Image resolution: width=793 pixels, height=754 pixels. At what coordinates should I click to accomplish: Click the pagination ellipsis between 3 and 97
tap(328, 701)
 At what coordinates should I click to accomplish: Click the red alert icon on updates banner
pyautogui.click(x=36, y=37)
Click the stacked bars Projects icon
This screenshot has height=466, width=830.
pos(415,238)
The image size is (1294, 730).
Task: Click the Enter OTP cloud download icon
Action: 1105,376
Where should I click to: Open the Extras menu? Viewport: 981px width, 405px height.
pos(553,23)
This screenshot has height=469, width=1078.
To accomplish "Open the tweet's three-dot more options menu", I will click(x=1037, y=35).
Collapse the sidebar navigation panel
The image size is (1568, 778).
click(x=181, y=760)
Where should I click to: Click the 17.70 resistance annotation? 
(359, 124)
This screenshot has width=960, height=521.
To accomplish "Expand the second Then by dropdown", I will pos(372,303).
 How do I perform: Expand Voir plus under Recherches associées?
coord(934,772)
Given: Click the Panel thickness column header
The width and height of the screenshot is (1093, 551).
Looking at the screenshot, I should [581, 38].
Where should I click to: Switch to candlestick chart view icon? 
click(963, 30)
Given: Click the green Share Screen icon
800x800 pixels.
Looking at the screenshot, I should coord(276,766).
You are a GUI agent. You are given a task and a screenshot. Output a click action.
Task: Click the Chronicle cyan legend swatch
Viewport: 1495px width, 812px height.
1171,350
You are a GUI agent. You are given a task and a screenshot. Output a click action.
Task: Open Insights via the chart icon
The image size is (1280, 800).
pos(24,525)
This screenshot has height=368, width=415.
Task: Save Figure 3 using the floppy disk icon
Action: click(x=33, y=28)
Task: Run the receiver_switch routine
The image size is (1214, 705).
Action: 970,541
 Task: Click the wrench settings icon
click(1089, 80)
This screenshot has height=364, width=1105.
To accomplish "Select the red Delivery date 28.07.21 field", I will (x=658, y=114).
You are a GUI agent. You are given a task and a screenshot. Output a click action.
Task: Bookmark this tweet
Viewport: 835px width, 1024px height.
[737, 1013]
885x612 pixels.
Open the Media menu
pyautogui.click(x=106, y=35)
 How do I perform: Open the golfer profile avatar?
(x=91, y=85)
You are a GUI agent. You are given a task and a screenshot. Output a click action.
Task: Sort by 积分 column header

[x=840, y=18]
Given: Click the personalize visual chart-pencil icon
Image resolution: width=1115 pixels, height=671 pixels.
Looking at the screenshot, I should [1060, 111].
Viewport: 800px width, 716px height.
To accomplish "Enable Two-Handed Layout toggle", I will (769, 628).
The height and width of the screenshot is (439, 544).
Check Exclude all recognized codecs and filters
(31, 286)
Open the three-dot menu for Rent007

========================

▸ Exercise aim: Write out each line above containing "three".

▸ Exercise answer:
To accomplish "Open the tweet's three-dot more options menu", I will click(x=1037, y=35).
Open the three-dot menu for Rent007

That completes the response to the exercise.